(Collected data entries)
========

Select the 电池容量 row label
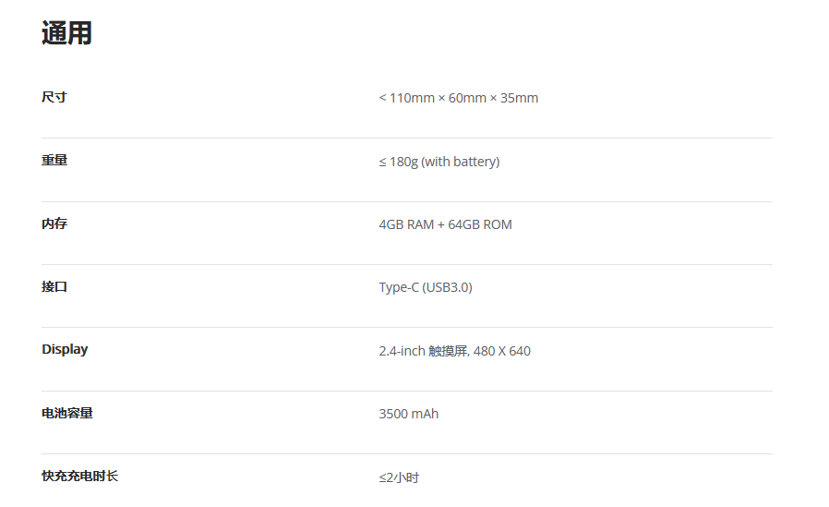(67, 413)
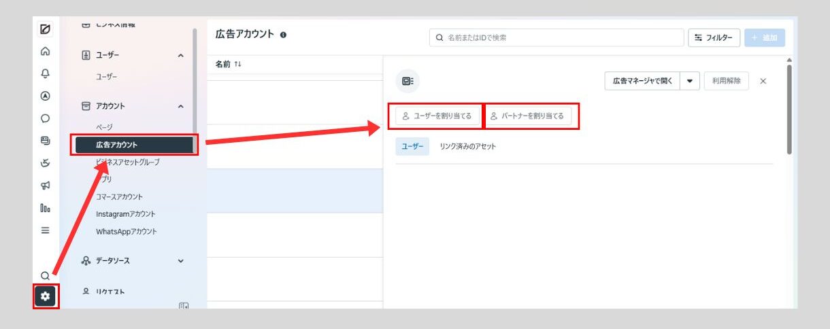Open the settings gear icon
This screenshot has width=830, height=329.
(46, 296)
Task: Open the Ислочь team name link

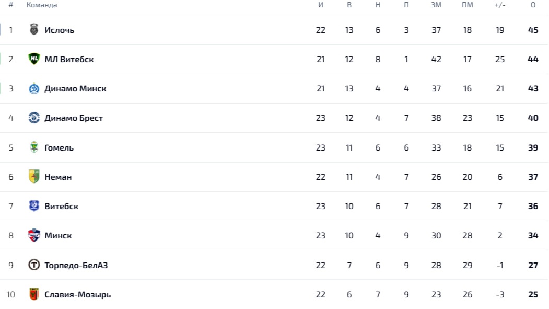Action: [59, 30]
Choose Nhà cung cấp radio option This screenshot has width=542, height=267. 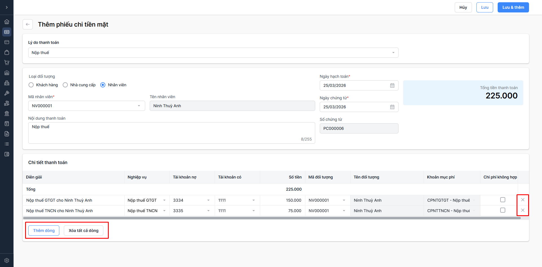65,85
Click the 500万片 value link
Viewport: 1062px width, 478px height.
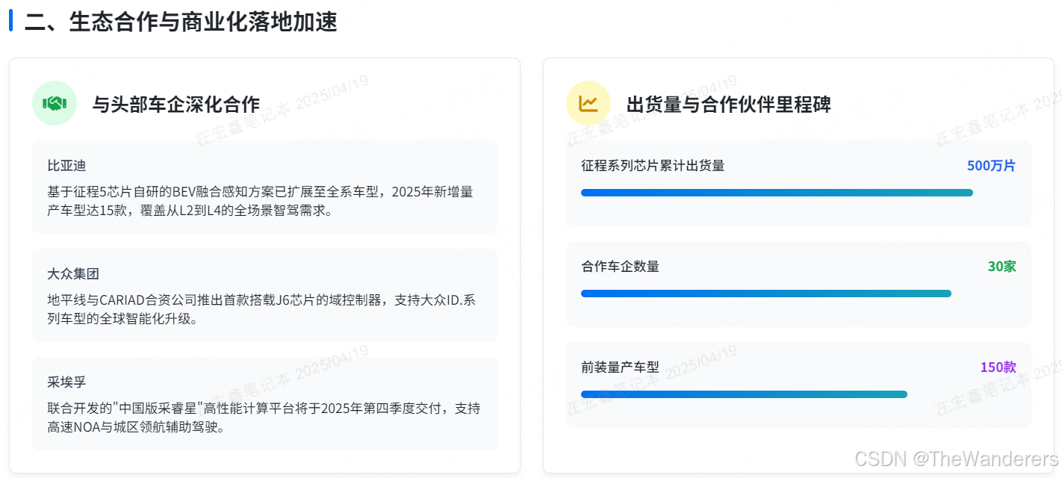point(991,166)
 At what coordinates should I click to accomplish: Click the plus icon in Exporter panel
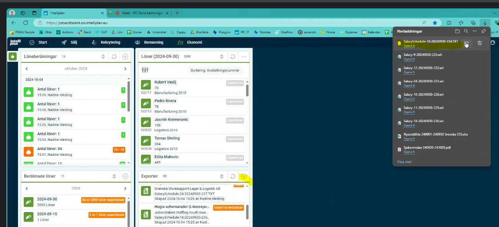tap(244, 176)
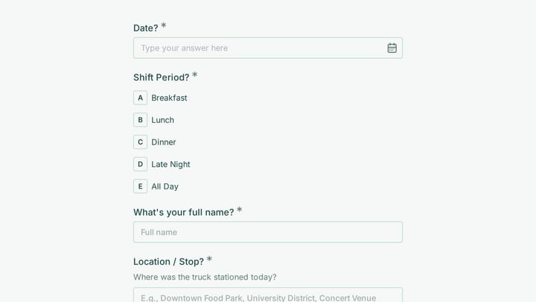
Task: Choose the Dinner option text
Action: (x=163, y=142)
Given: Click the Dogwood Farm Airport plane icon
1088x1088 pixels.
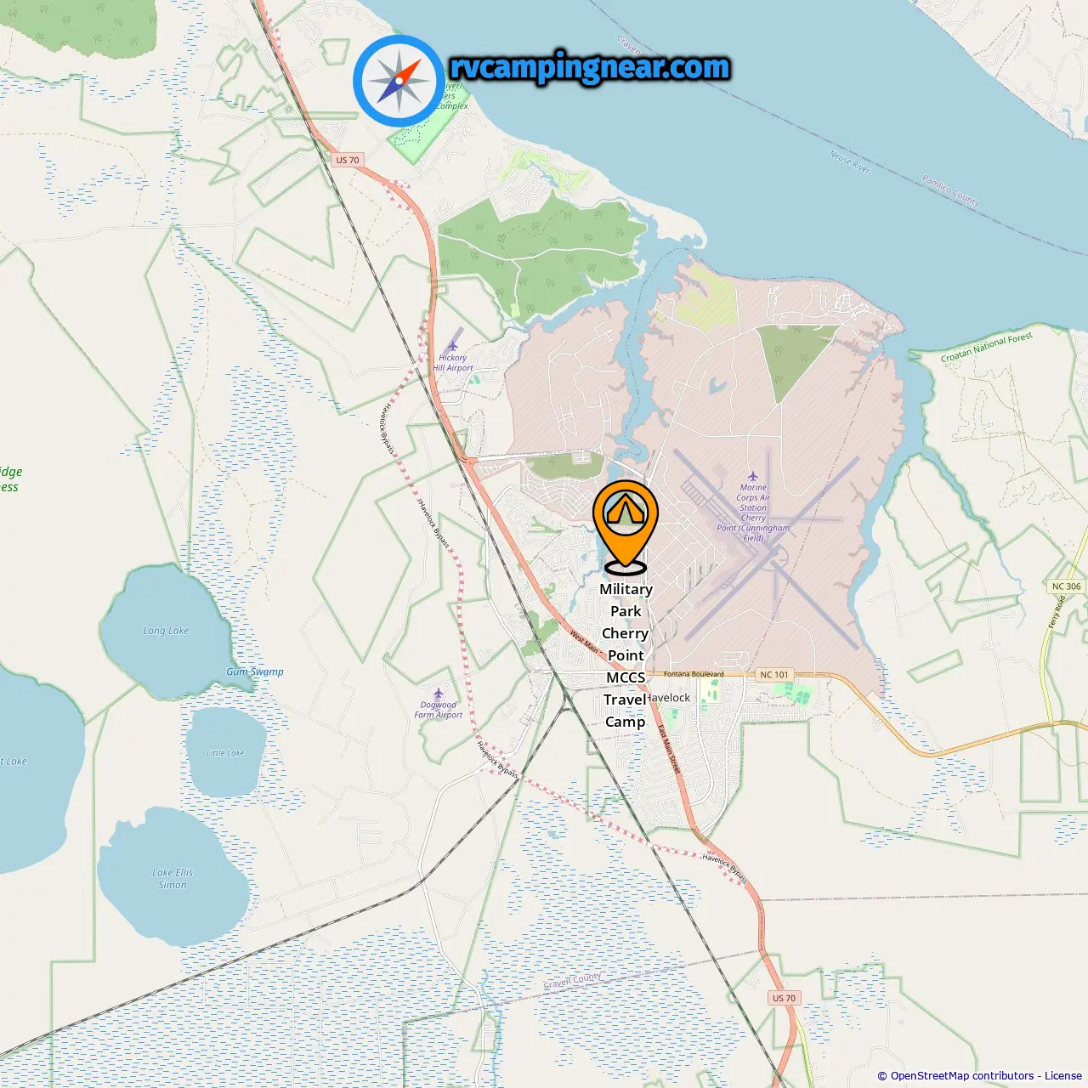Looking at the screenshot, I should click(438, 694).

========

> **Work item**:
The answer must be an exact copy of the lines from the one containing "Viewport: 1062px width, 478px height." through the last line of the records, and nothing else. Pictures do not belong in it.

> **Answer to the problem**:
Viewport: 1062px width, 478px height.
point(991,166)
 At what coordinates should I click to accomplish: Click the plus icon in Exporter panel
tap(244, 176)
Task: Choose the Dinner option text
Action: (x=163, y=142)
Given: Click the Dogwood Farm Airport plane icon
1088x1088 pixels.
Looking at the screenshot, I should click(438, 694).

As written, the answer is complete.